Greek Economy Growth Forecast Cut to 1.9% for 2026

Central bank governor warns that geopolitical tensions and the war in the Middle East are set to slow Greece’s economic momentum in 2026, with weaker consumption and external pressures weighing on growth and inflation trends

Greece’s central bank has revised downward its growth outlook for 2026, citing escalating geopolitical tensions and the ongoing conflict in the Middle East as key factors weighing on economic momentum.

Speaking at a general shareholders’ meeting, the governor of the Bank of Greece said the country’s growth rate is expected to slow to 1.9% in 2026, compared with earlier projections of stronger expansion. The downgrade reflects weaker consumption growth and a negative contribution from the external sector.

Slower eurozone growth adds pressure

The revised outlook also aligns with a broader slowdown across the euro area. Growth in the eurozone is now projected to fall to 0.9% in 2026, down from 1.4% in 2025, as geopolitical uncertainty and energy market disruptions increase the risk of stagflation-like conditions.

Investment and consumption still support growth

Despite the weaker forecast, officials expect the Greek economy to continue outperforming the eurozone average.

Investment is projected to remain the main driver of growth, supported by European recovery funds, improved credit conditions, and foreign direct investment. Private consumption is also expected to continue rising, driven by higher employment, wage growth, and increasing disposable income, though at a slower pace than in previous years.

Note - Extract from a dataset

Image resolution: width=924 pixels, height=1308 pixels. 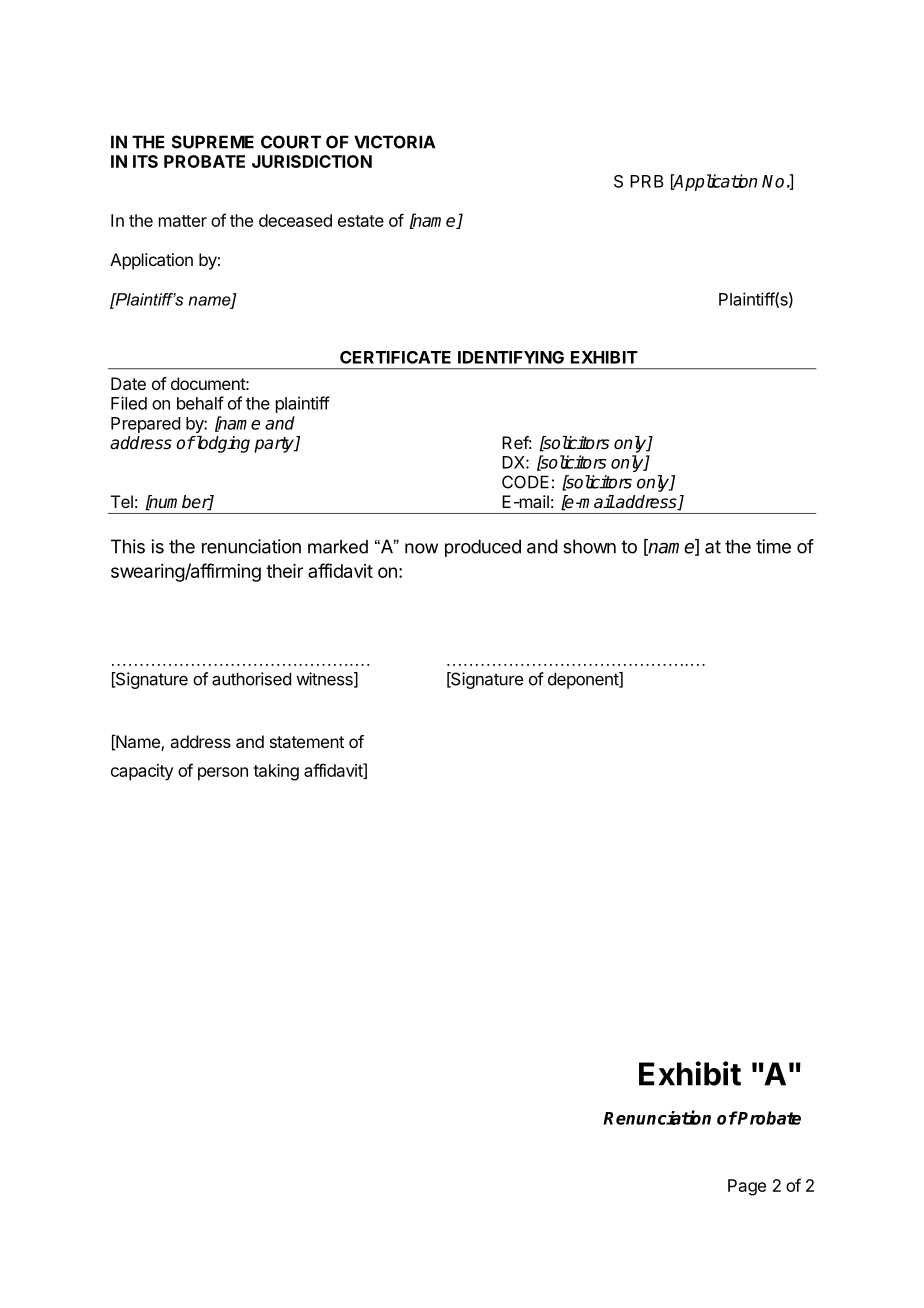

Labor market conditions are expected to remain strong, with continued job creation and unemployment projected to decline to around 8.2%.

Inflation pressures expected to persist

Inflation is also expected to face renewed pressure in 2026. The central bank forecasts headline inflation rising to 3.1%, above the eurozone average, due to external cost pressures, particularly in energy markets.

At the same time, core inflation is expected to ease slightly to 3.0%, as price increases in services gradually moderate.

External imbalance remains key vulnerability

A key concern highlighted by policymakers is Greece’s persistent current account deficit, which is expected to remain largely unchanged in 2026.

Exports, tourism revenues, European funding inflows, and foreign investment are expected to provide support, but rising energy costs, higher imports of investment goods, and inflationary pressures continue to weigh on the trade balance.

Officials stressed that the outlook for the external sector depends heavily on the duration and intensity of geopolitical conflicts in the Middle East and their impact on global demand, tourism, and energy prices.

Fiscal stability provides buffer

On the fiscal side, authorities emphasized that Greece’s improved structural position provides room to absorb external shocks without endangering financial stability.

Strong primary surpluses, a rapid decline in public debt, and significant cash reserves are seen as key buffers against market volatility.